His accounts of childhood, both autobiographical and fictional, are dominated by bullies: schoolboy bullies in “The Swan,” the aunts in James and the Giant Peach, the hostile giants in The BFG, the father and headmistress in Matilda, the dragon in The Minpins. About a tenth of Boy is taken up with beatings and other forms of physical punishment. Just how traumatic were the memories involved is clear from a story for adults, “Galloping Foxley,” which he first published in his thirties.38 The narrator, an elderly commuter, becomes obsessed by the intrusion of a newcomer who has begun to travel regularly in the same train compartment. Gradually he remembers the source of his anxiety: the man tormented him at school. (Dahl transferred th
ese passages of the story more or less intact into Boy.39) After some days of increasingly indignant silence, the former victim introduces himself. He has been mistaken. The intruder is much younger and was at a different school.
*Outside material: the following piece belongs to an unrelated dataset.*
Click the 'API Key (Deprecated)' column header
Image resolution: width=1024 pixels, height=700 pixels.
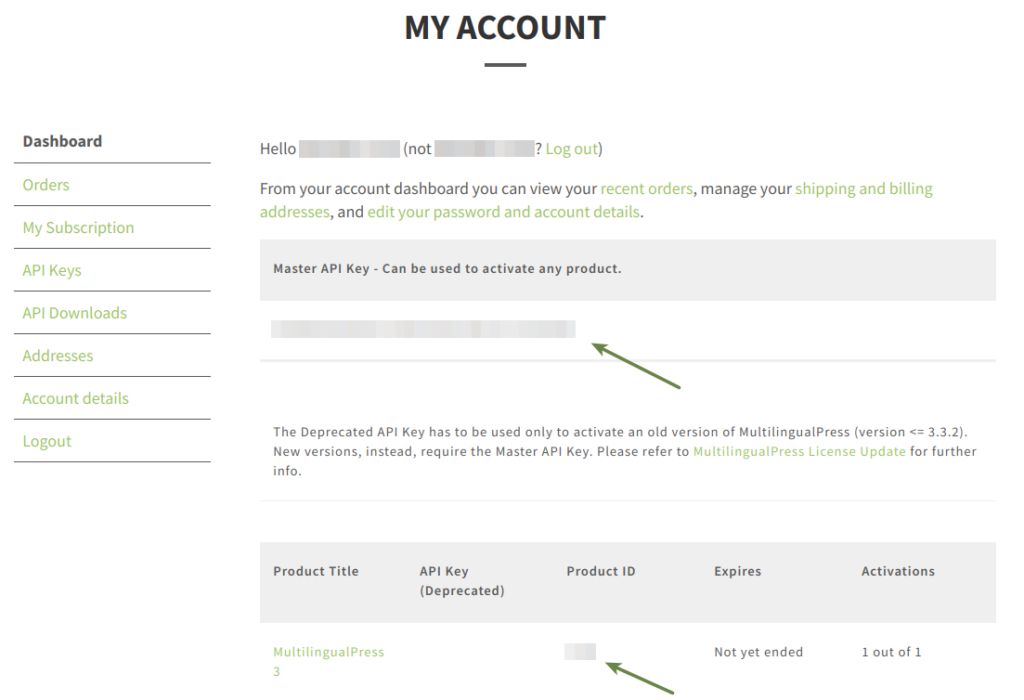point(461,581)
Perhaps Dahl didn’t have to look far to understand a bully. Most of the men who knew him, then or later, seem to find it hard not to use the word of him eventually. A contemporary from a different house, David Atkins, has written that he remembers Dahl physically tormenting the older Denton Welch,40 but most say that his was a verbal, rather than a physical, kind of sadism. At Repton, he was good at inventing, and persisting with, cruel nicknames. He mercilessly teased a boy who developed breasts. It was unpredictable whom he would pick on and why.
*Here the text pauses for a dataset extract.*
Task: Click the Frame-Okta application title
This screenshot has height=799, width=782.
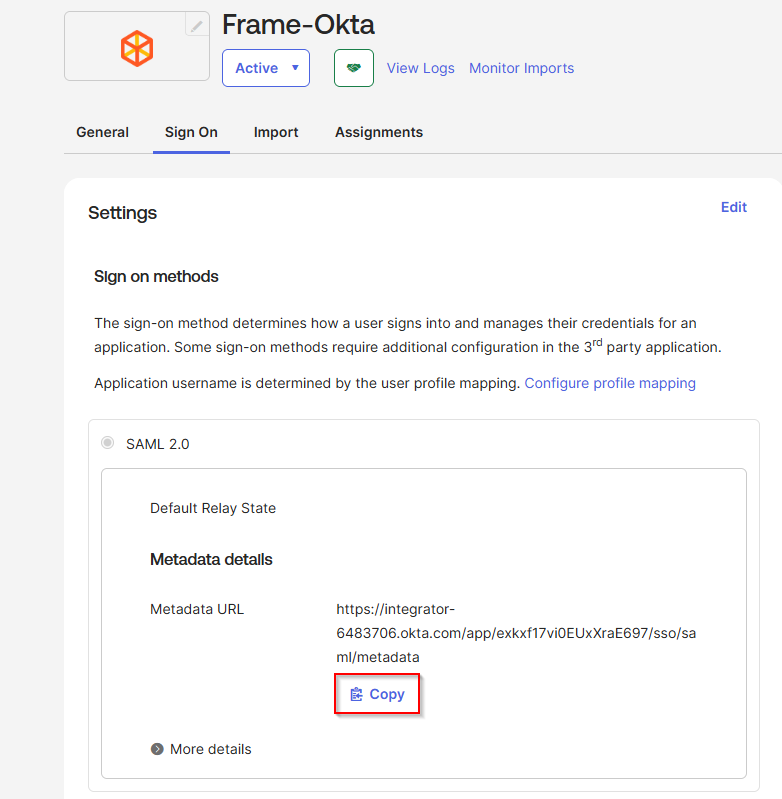Action: 298,24
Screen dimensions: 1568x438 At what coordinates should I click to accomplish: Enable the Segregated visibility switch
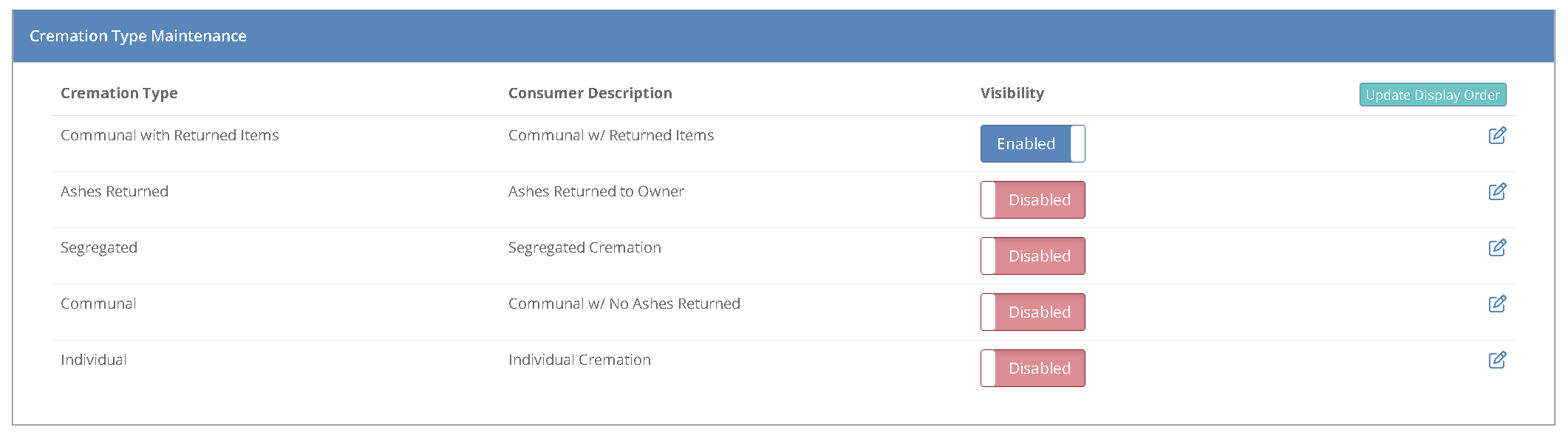1032,256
Whether the victim was Dahl himself or someone else, or both, without taking Welch’s own tack and running away altogether, he had few chances of escape. The boys had very little free time. They took all their meals and recreation in the house. The housemaster assigned them to their dormitories and their shared studies, each occupied by about five boys. The “studyholder”—a senior boy—ruled. Two or three others awaited their turn in power, while the remainder served the fagmaster’s whims. Fags, Dahl’s contemporary Jim Furse recalls—confirming Dahl’s own, more savage, onslaught on the system—“were the body servants and, for all intents and purposes, the slaves of the studyholder. They were at his beck and call at all times; they kept his shoes, clothes, the buttons on his OTC uniform and his study clean and tidy, they made his toast and ran his errands, and they laid, lit, and attended to the fire every night in winter—there was no other heating.”41 If any too intensely consoling friendship was formed, it could soon be discouraged; sharing arrangements were reshuffled every term. Meanwhile, Repton as a whole was run by its prefects, known—in a throwback to their Tudor precursors—as “beausieurs.” (Dahl wrote them phonetically, “boazers.”) Under them and the various sporting commissars, everyone was forced to take part in corporate activities, from organized games and the Officers’ Training Corps to the lugubrious Inter-House Singing Competition for Broken Voices.